In chapter 2, I present highly robust ion gels based on a six-arm star-shaped block copolymer of (MS)6 and an ionic liquid of [EMI][TFSI]. Compared to typical ion gels based on linear SMS, the (MS)6-based gels show mechanical moduli of more than twice under various strains (e.g., stretching, compression, and shear). In addition, the outstanding mechanical property is maintained even up to 180 °C without a gel?sol transition. To demonstrate that (MS)6-based ion gels can serve as effective gel electrolytes for electrochemical applications, tris(2,2′-bipyridyl)ruthenium(II) (Ru(bpy)32+), a representative ECL luminophore, is incorporated into the gels. In particular, flexible ECL devices based on (MS)6 gels exhibit high durability against bending deformation compared todevices with gels based on linear SMS having a similar molecular weight and a composition.

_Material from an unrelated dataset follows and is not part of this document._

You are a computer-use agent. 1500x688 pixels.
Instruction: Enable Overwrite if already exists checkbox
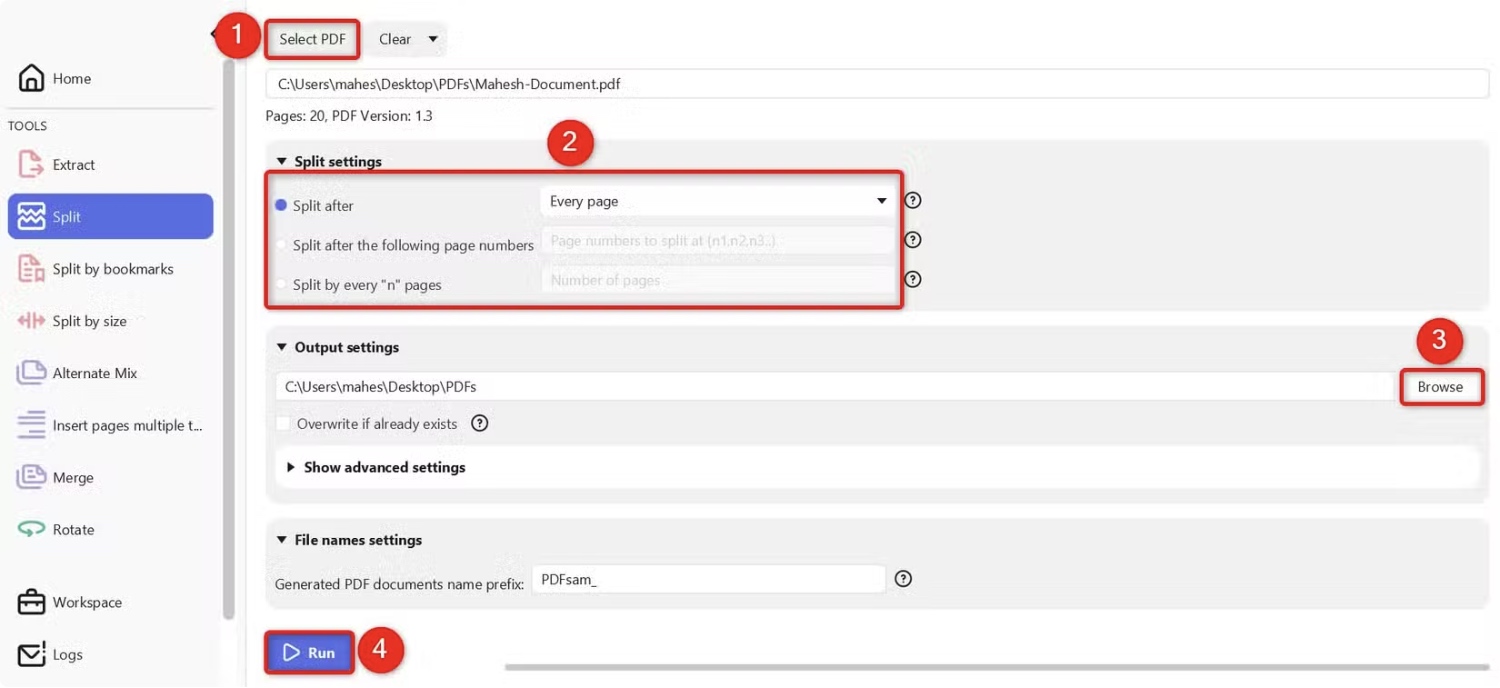(283, 424)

In chapter 3, I synthesized 6-arm star-shaped random copolymer ((S-r-M)6) for mechanically robust and thermally stable ion gels containing an ionic liquid of [EMI][TFSI]. The (S-r-M)6-based gels exhibited higher elastic modulus (E ~ 1.67 × 105 Pa), which is more than five-times that (~0.29 × 105 Pa) of linear PS-r-PMMA-based ion gels at the same Sty content (~29 mol%), irrespective of applied mechanical strains (stretching and compression). In addition, they showed outstanding thermal stability. For example, the gel-sol transition temperature (Tgel) of (S-r-M)6 gels was ~72 °C, compared with that (~56 °C) of linear PS-r-PMMA-based ion gels. These physical properties of gels were further improved by increasing total molecular weight and the fraction of styrene, giving E of ~3.8 × 105 Pa and Tgel of ~163 °C. The resulting gels were functionalized by introducing electrochemiluminescence luminophores (Ru(bpy)32+). By utilizing the mechanical robustness of the (S-r-M)6 gels, I fabricated emissive electrochemical displays through ‘cut-and-stick’ process. Moreover, the thermally stable (S-r-M)6 gels indicated good dimensional stability, offering a chance to demonstrate ECL devices that operate even at high temperatures.

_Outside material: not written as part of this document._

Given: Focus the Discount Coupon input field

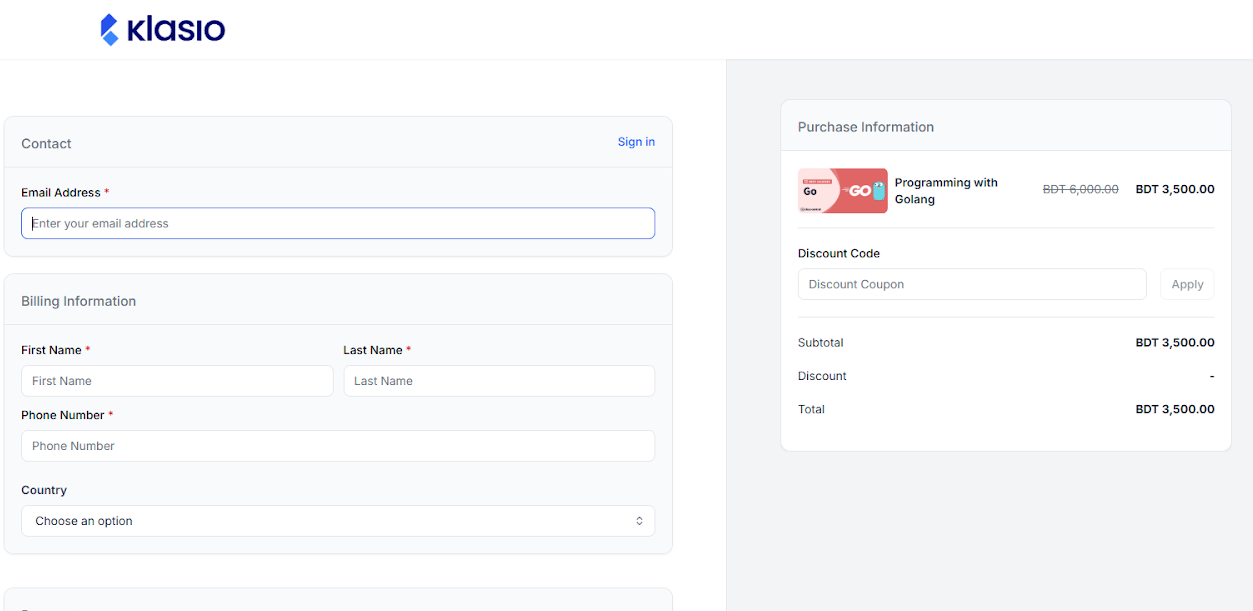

In chapter 4, I proposed a novel molecular design of polymer gelators. The strategy is that copolymerization of PMMA with IL-insoluble high Tg polymers (PMAA) that can be physically cross-linked by hydrogen bonds. Highly robust (E~1.12 × 106 Pa) and thermally stable (Tgel ~ 202.1 ℃) gels are obtained by judiciously adjusting the molecular characteristics of polymer gelators and gel composition. In the point of the thermal stability issue of the power sources in electric vehicles, military weapons, space equipment, supercapacitors with high energy and power densities that can withstand harsh temperature environments are extremely desirable. Therefore, in the future works, I will investigate the extension of functionality of the PMAA-r-PMMA-based ion gels to the thermal stable and improved dimensionally stable freestanding ion gels (FIGs)-based microsupercapacitors (MSCs).